Abstract:
This study demonstrates how a fitting graph can enhance explainability and robustness during the model development phase of a machine learning project. The approach is illustrated with a ridge regression task, where the goal is to identify the best-fitting regularization parameter, λ, from a range of values. A simple scatterplot of λ values (indicating model complexity) against average mean squared error, MSE (representing predictive accuracy), provides a visual representation to help the model developer determine if sufficient iterations of k-fold cross-validation have been performed. In addition, this study shows how fitting graph curves can be estimated and constructed from noisy scatterplots using regression splines.

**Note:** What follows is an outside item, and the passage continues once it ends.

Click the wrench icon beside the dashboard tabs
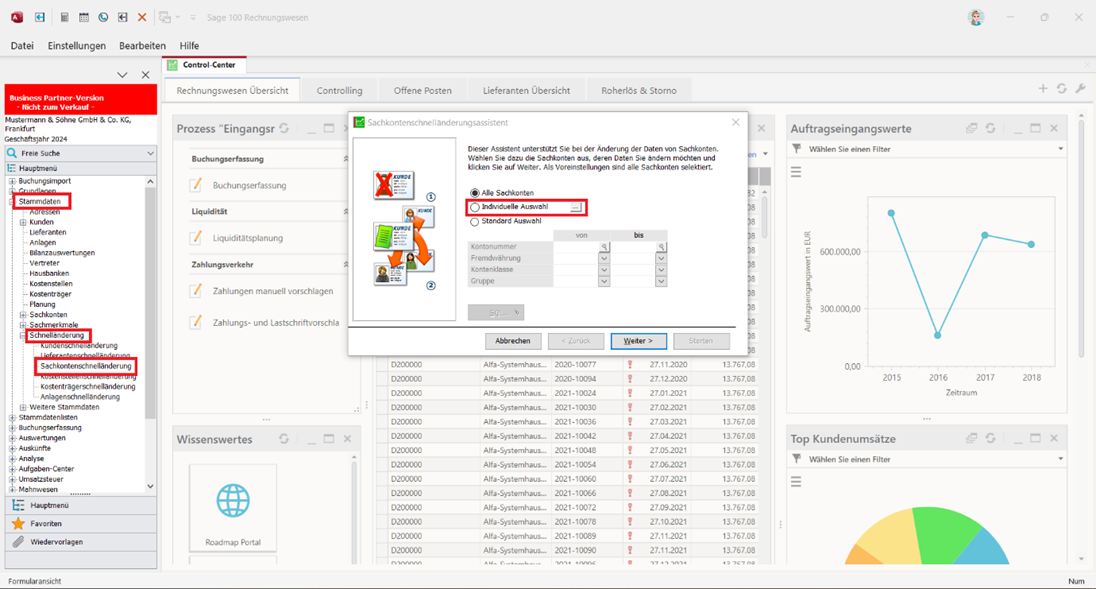The width and height of the screenshot is (1096, 589). (x=1080, y=89)
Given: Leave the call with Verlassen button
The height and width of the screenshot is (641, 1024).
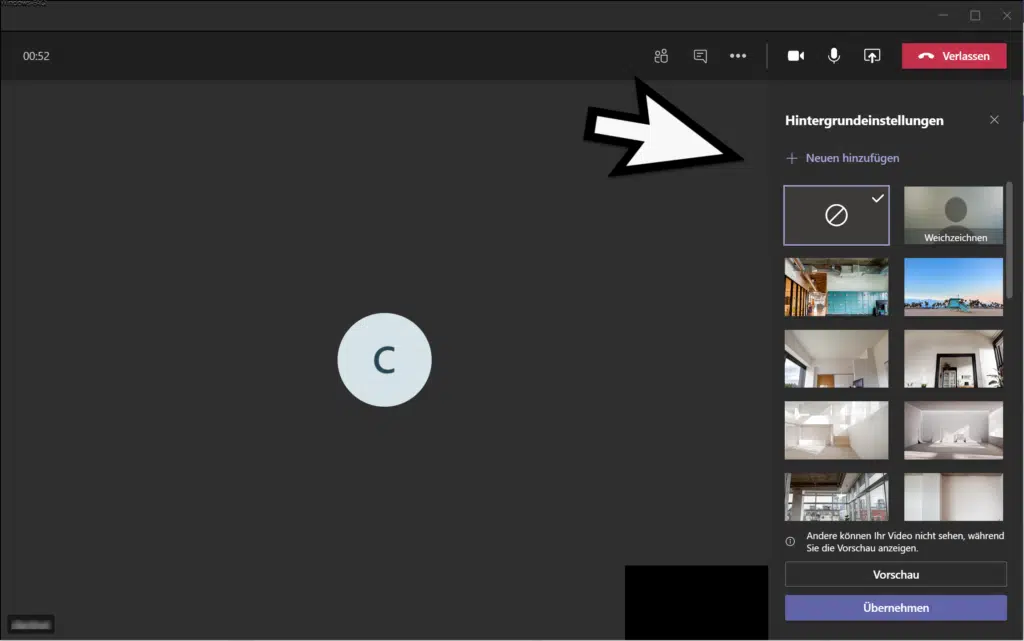Looking at the screenshot, I should 954,56.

Instead of increasing the number of reps of cross-validation, a regression spline can save you time in estimating the fitting graph, using far fewer iterations.
The fitting graph is also presented as a tool to promote model robustness, defined as the model's ability to maintain performance levels across variations in the hyperparameter λ. This concept is demonstrated through a case study on an unstable polynomial regression model. The simulation study reveals that standard k-fold cross-validation, even when repeated 5 or 10 times, selects an incorrect and unstable λ by an overwhelming margin. In contrast, the fitting graph method reliably selects a λ that is both well-fitting and stable. Without the fitting graph, the model developer is led astray and is more likely to choose a highly unstable λ, leading to suboptimal model performance.